Alessandro Vergallo, presidente dell’Associazione anestesisti rianimatori ospedalieri italiani emergenza area critica (AAROI-EMAC), smentisce categoricamente chi sostiene che il COVID-19 sia diventato meno aggressivo e sottolinea che le persone colpite dal coronavirus e ricoverate in questo periodo nei reparti di terapia intensiva non sono in condizioni meno gravi rispetto ai pazienti in terapia intensiva durante la fase più acuta dell’epidemia in Italia, tra il marzo e l’aprile scorsi.
Sul piano epidemiologico sottoscrivo al 100% le parole del professor Crisanti, che inserisce lo studio dell’andamento dei casi in relazione a tanti fattori che sono, per esempio, il numero di tamponi eseguiti. Sotto il profilo clinico, invece, ogni singolo caso non è meno grave dei casi che si presentavano a marzo. Semplicemente cambia la frequenza con cui questi casi si verificano in relazione agli accertamenti diagnostici fatti, cioè in relazione al numero dei tamponi in più che viene eseguito. Per quanto riguarda invece l’esito delle cure e i conseguenti ricoveri nei casi più gravi che osserviamo nella nostre terapie intensive, è chiaro che questo esito dipende anche favorevolmente dalle terapie che oggi siamo in grado di fare rispetto a quelle che riuscivano a fare nelle prime fasi.

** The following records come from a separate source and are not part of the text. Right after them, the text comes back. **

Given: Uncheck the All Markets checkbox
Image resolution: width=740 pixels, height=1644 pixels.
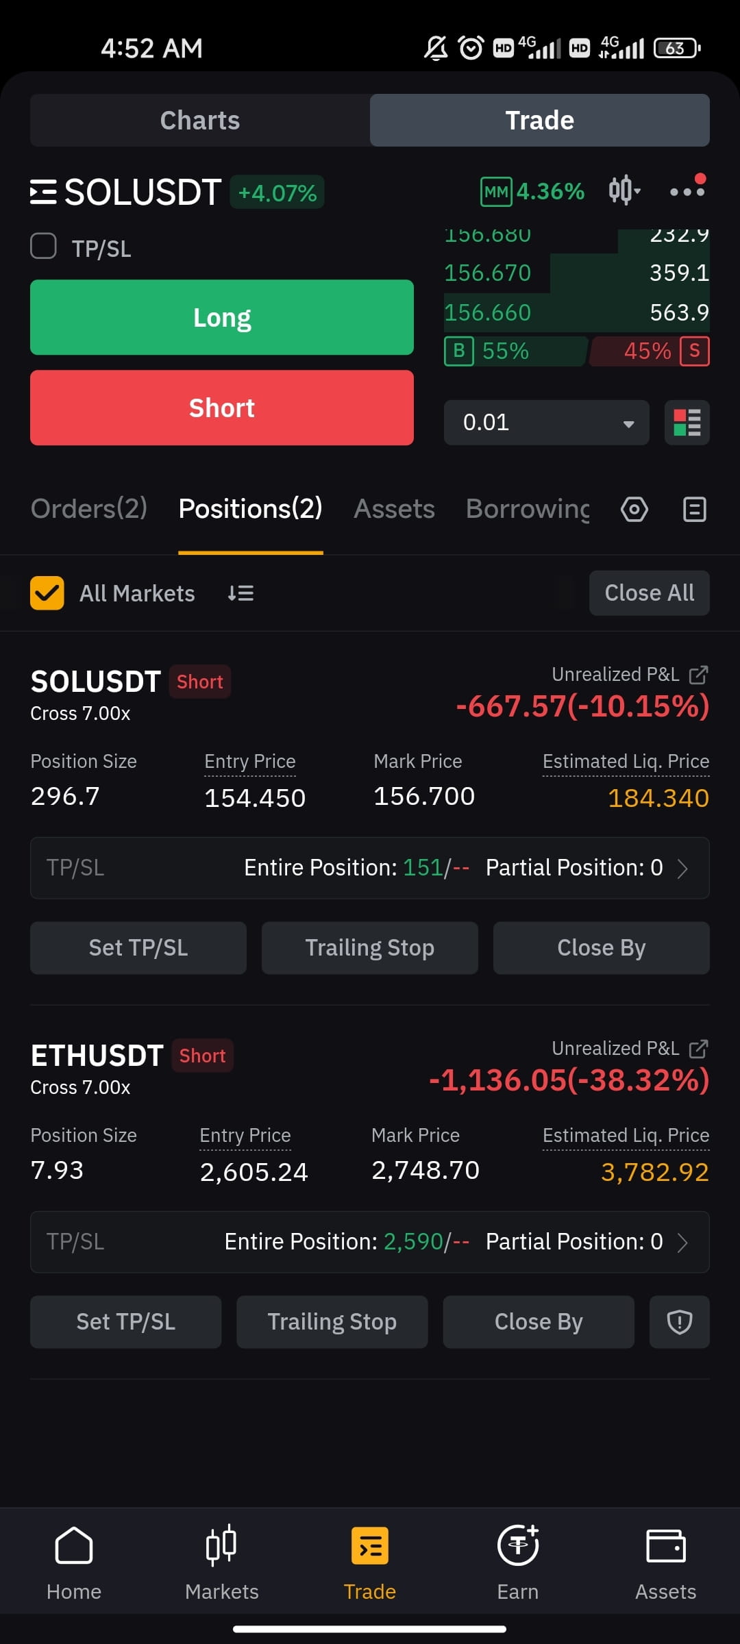Looking at the screenshot, I should tap(47, 593).
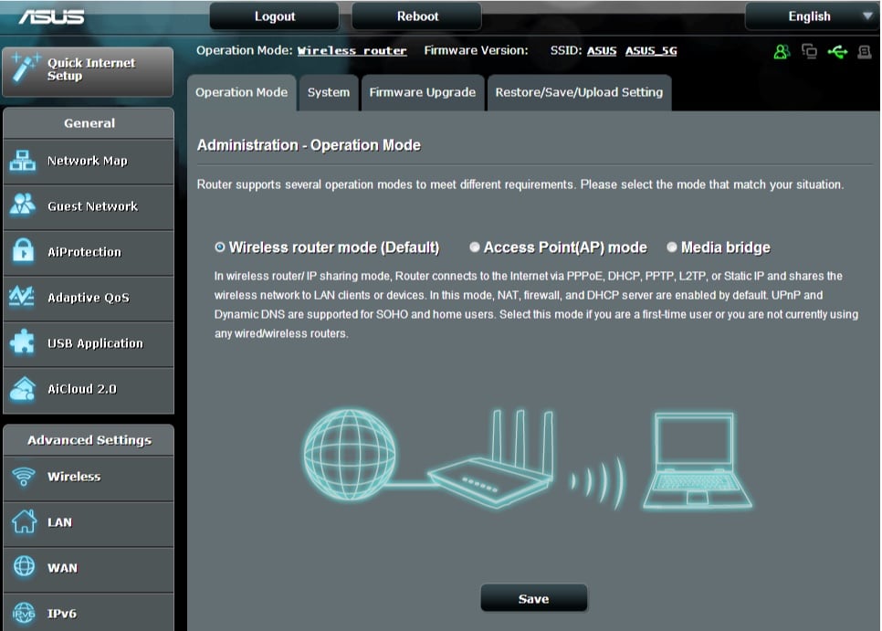Click the Wireless Wi-Fi signal icon
The image size is (882, 631).
(23, 477)
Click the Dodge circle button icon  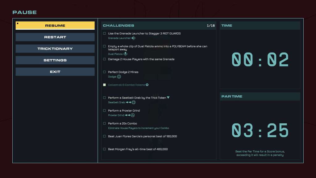[119, 77]
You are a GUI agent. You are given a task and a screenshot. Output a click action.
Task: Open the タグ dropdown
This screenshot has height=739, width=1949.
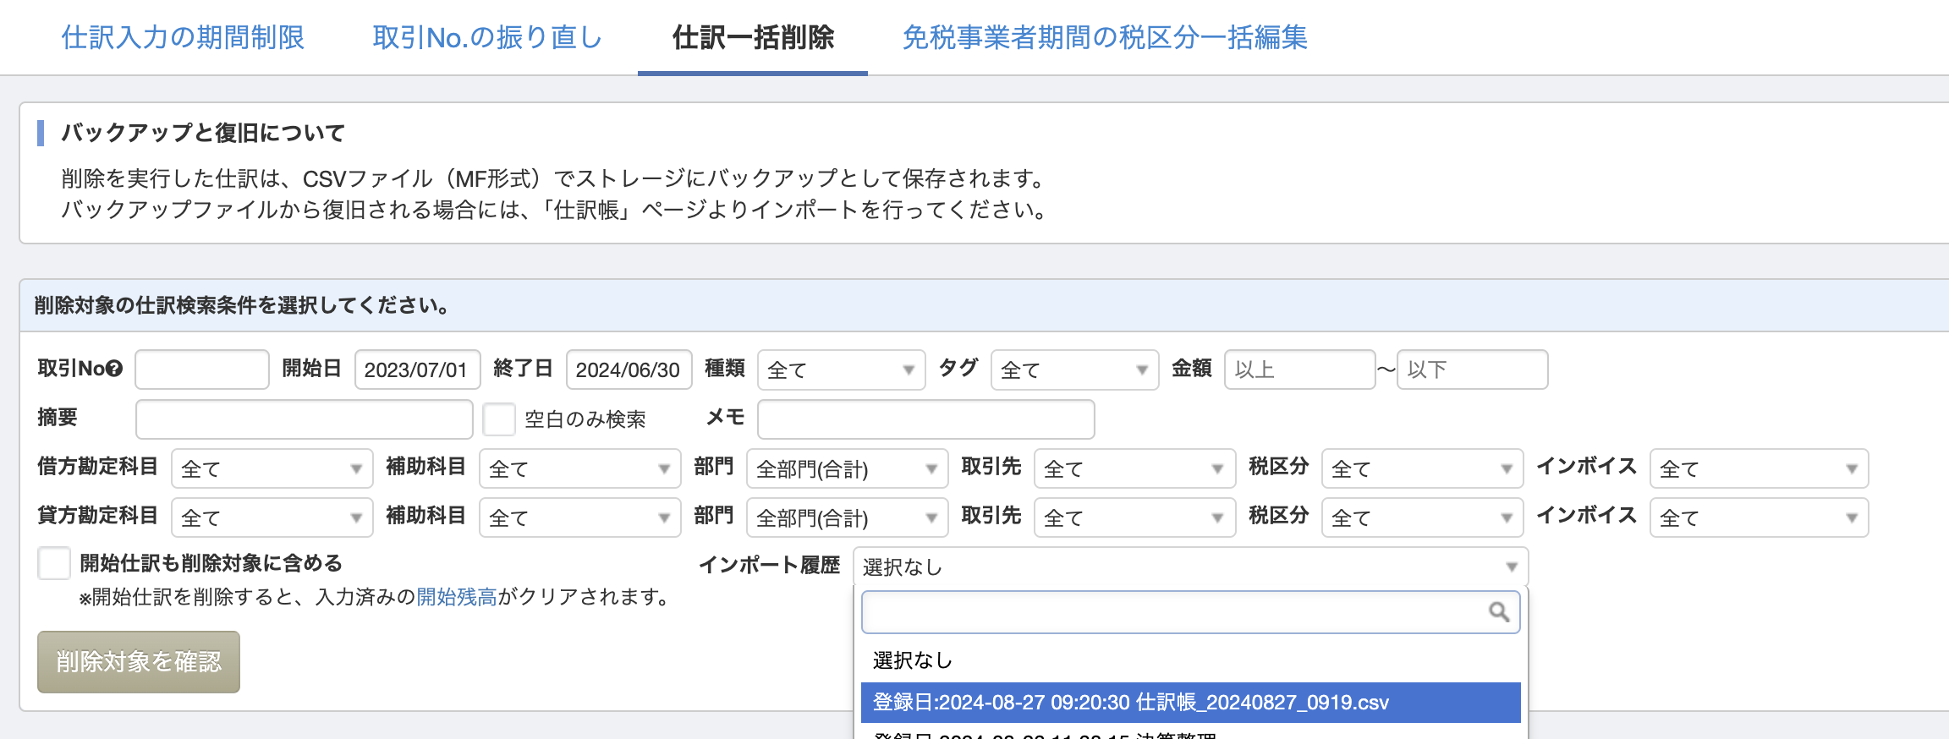click(1074, 370)
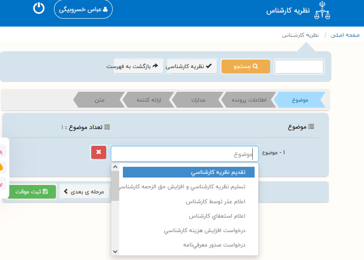364x260 pixels.
Task: Choose اعلام عذر توسط کارشناس option
Action: [216, 202]
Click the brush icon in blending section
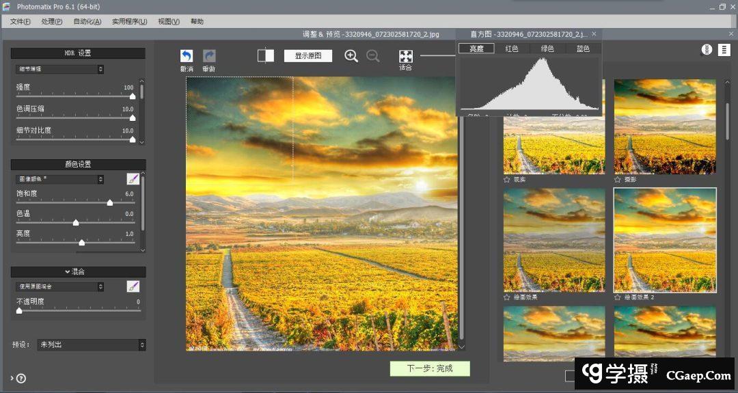 (x=133, y=286)
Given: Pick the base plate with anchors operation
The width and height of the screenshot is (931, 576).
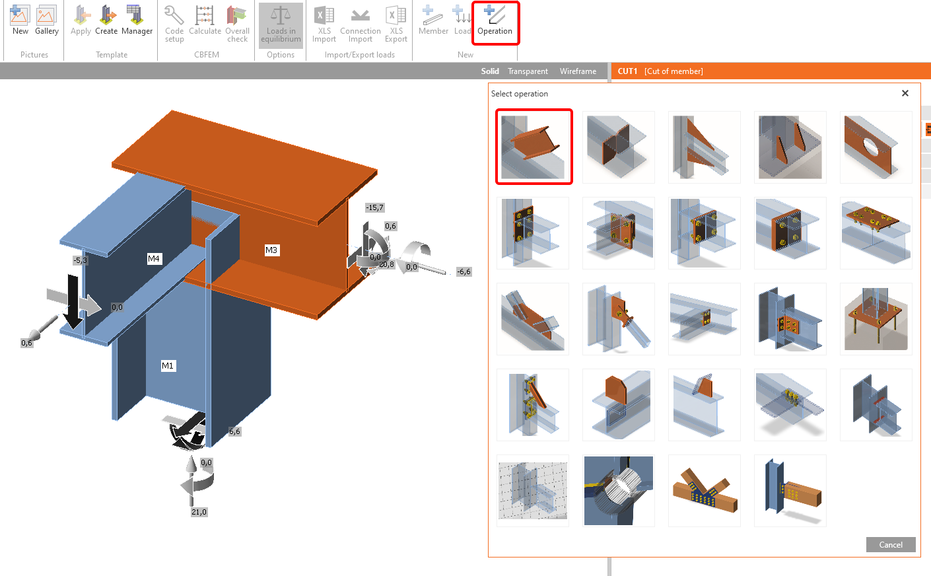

Pur confermando che il livello di allarme è ben lontano da quei mesi più drammatici, Vergallo ribadisce quello che i rapporti settimanali diffusi dall’Istituto Superiore di Sanità nelle ultime settimane avevano già anticipato:
Sotto il piano dell’analisi dei dati relativi all’età media dei ricoveri di oggi in rapporto ai ricoveri di ieri, io temo che solo il tempo e l’analisi dei dati una volta acquisiti ci consentiranno di dare delle risposte certe. Di certo va sfatata l’iniziale credenza che fosse un virus limitato ai pazienti anziani. I fatti stanno dimostrando che dal punto di vista dell’aggressione verso gli organismi che questo non è un virus che attacca solo gli anziani.